Because the images are not wanted, restate every line below word for word without them.
━━━━━━━━
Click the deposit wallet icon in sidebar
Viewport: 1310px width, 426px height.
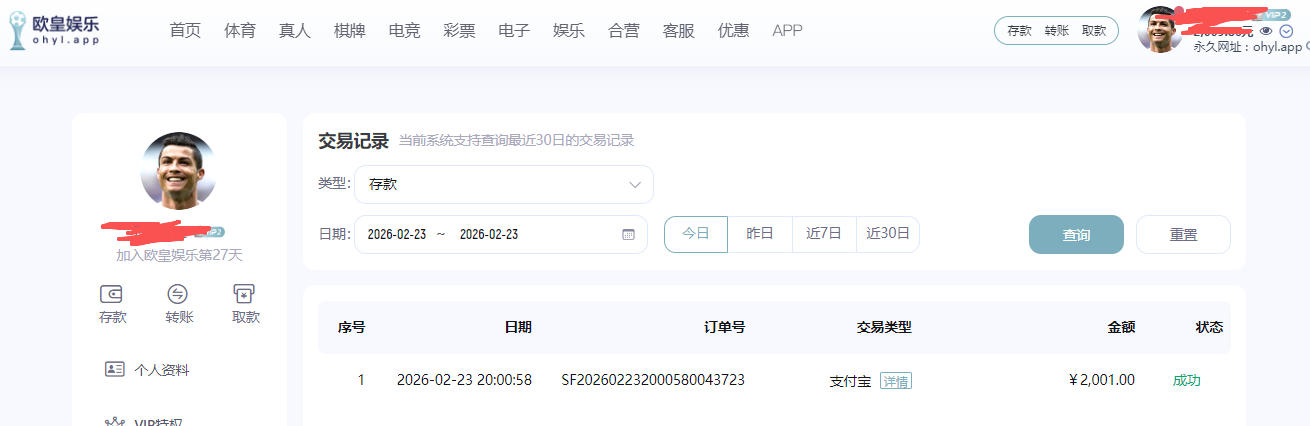(x=112, y=294)
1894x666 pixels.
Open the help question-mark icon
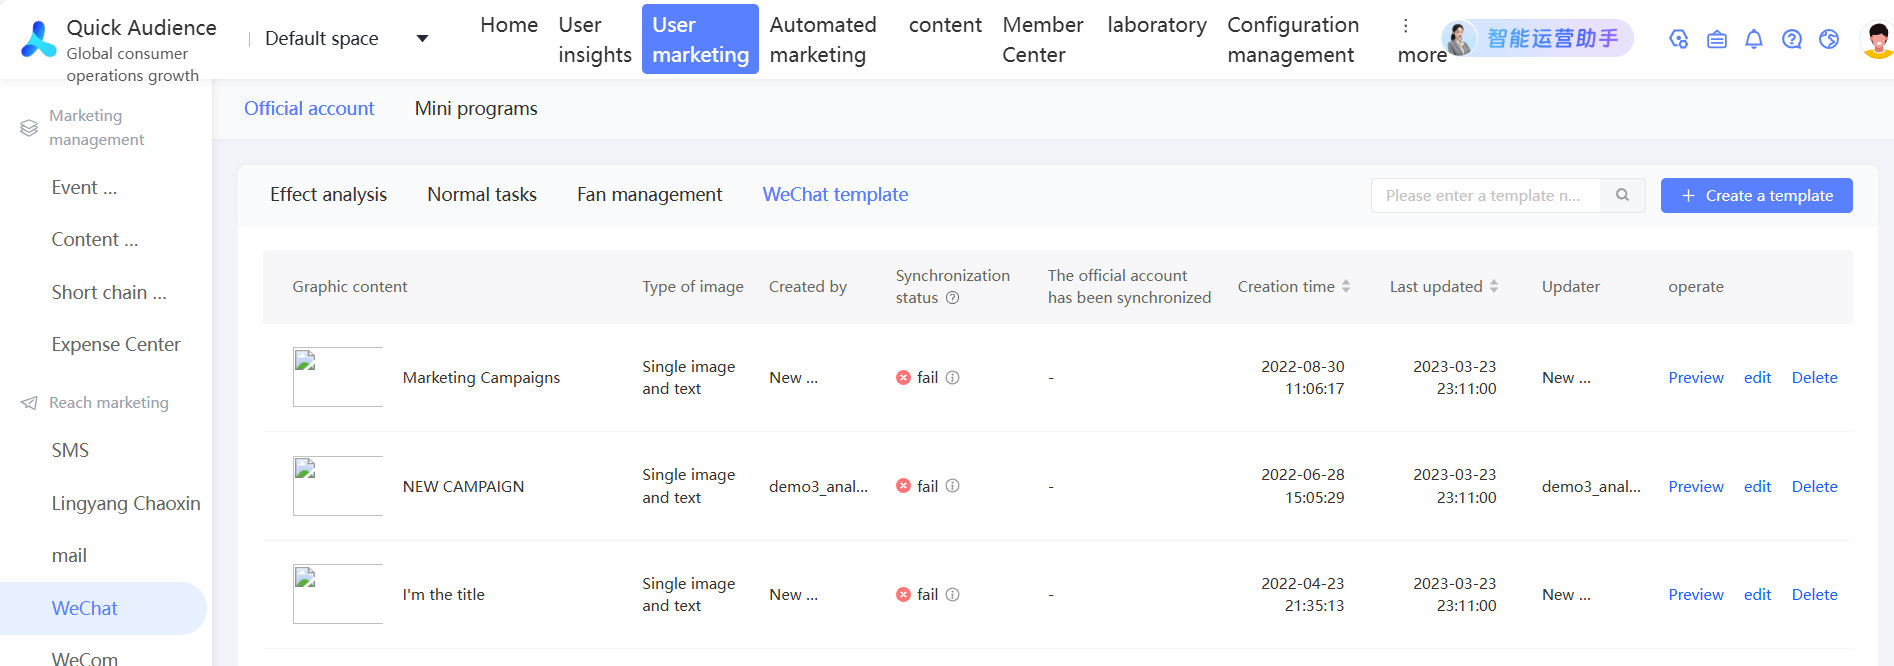pos(1791,39)
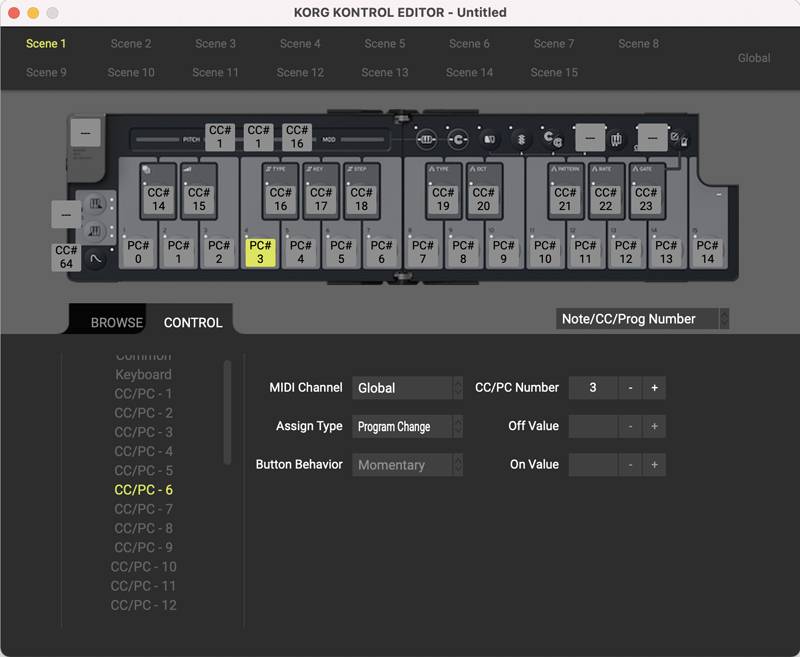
━━━━━━━━
## TASK SOLUTION
Click the deposit wallet icon in sidebar
Viewport: 1310px width, 426px height.
(x=112, y=294)
1894x666 pixels.
Open the help question-mark icon
pos(1791,39)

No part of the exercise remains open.